Anche cose buone, pero uno a sti livelli non puo` metterci ogni volta mezzora per piazzarsi la palla sull’unico piede.

Nagatomo 5

Ti avrei volentieri menato. Ne avessi fatta una giusta avanti o indietro che sia.

Mancini 6

Il cambio che ci mette 4- 2 -3- 1 non mi e` piaciuto per niente perche` ha levato Palacio dalla zona dove faceva danni e ci ha tolto ampiezza. Comunque son tre punti, andiamo con la prossima.

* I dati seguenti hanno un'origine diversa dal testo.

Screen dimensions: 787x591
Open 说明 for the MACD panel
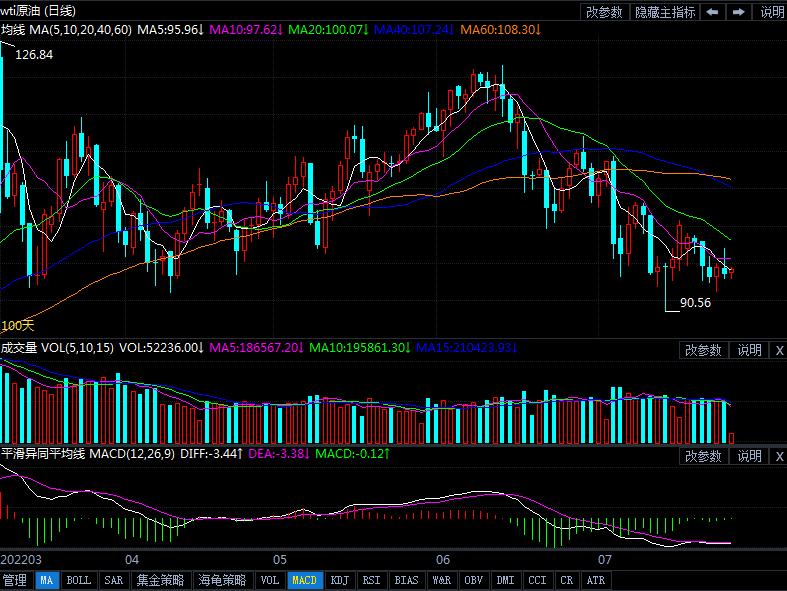pyautogui.click(x=750, y=456)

Inter Chievo 0-0, buonanotte

good night

Temporada 14/15, May 3

49

 Il match

Poi dici che di questi tempi non e’ meglio andarsene al mare o in montagna per il fine settimana, senza curarsi troppo di certe amene vicende. Tanto ogni volta che c’e` uno spiraglio, una minima occasione di non buttare completamente nel cesso la stagione e di provare a giocare la coppetta europea l’anno prossimo, ecco che riusciamo a farci male da soli. In casa in particolare il rendimento ha sfiorato la media retrocessione con entrambi i manager. Abbiamo dato punti a chiunque si sia presentato al Meazza, belli e brutti li abbiamo fatti felici  tutti. Il Chievo ormai salvo, gioca una partita solida e ordinata ma noi non facciamo nulla di sostanziale per prenderci i tre punti. Molto sinteticamente, il contrario di tutto, palla che gira alla velocita`  della lumaca, scelte sbagliate assortite quando si tratta dei gia` lenti passaggi, cambi di gioco inesistenti, palle perse a gogo`, movimenti attesi  ma mai pervenuti. Grinta, cattiveria agonistica e carattere manco a parlarne. E alla fine potevamo pure perderla ed e` triste dire che tanto non sarebbe cambiato nulla.

Pagelle 

Voto alla squadra: 5

Handa 6,5

Quando il  portiere e` il nostro migliore in campo… la dice lunga sulla prestazione della squadra.

D’ambrosio 6

Gran corsa e due piedi uguali…cementificati.

Vidic 6

Piu o meno ti guadagni la pagnotta senza grosse pecche o enormi errori.

Ranocchia 5

Brividi, se segna “Palloski” sul tuo svenimento finale, c’e` l’arresto per direttissima e la condanna con rito abbreviato alla fucilazione.

JJ 5,5

il cross, questo sconosciuto.

Hernanes 5,5

Anche qui  due piedi uguali… per non prendere mai la porta o sbagliare quasi sempre la scelta della giocata.

Medel 5

Da qualche partita oltre alla velocita` di giro palla mai avuta, comincia a mancare ossigeno e corsa, pezzi forti del repertorio.

Guarin 5,5

Un nugolo di giocate sbagliate a fronte di un certo impegno.

Brozo 5,5

Neanche malissimo, sacrificato sul’ altare di un cambio logico per tentar di vincere…io avrei tolto qualcun altro.

Kovacic  5

Ingresso in campo a impatto zero.

Palacio 6

Buona corsa e movimenti, ti spegni piano piano.

Icardi 5

Palle buone non ne arrivano ma la tua partita e` brutta e indolente, a parte il legno preso di testa.

Podolski 6

Impegno e qualche discreta giocata.

Shaq 5

Trottolino alla ricerca di se, puahh.

Mancini 5

Squadra lenta e prevedibile, lo hai detto e hai ragione, ma in una partita che si sa sara` bloccata e difficile, l’ampiezza del campo con gente che non sia uno stopper aggiunto a sinistra e possa spingere no?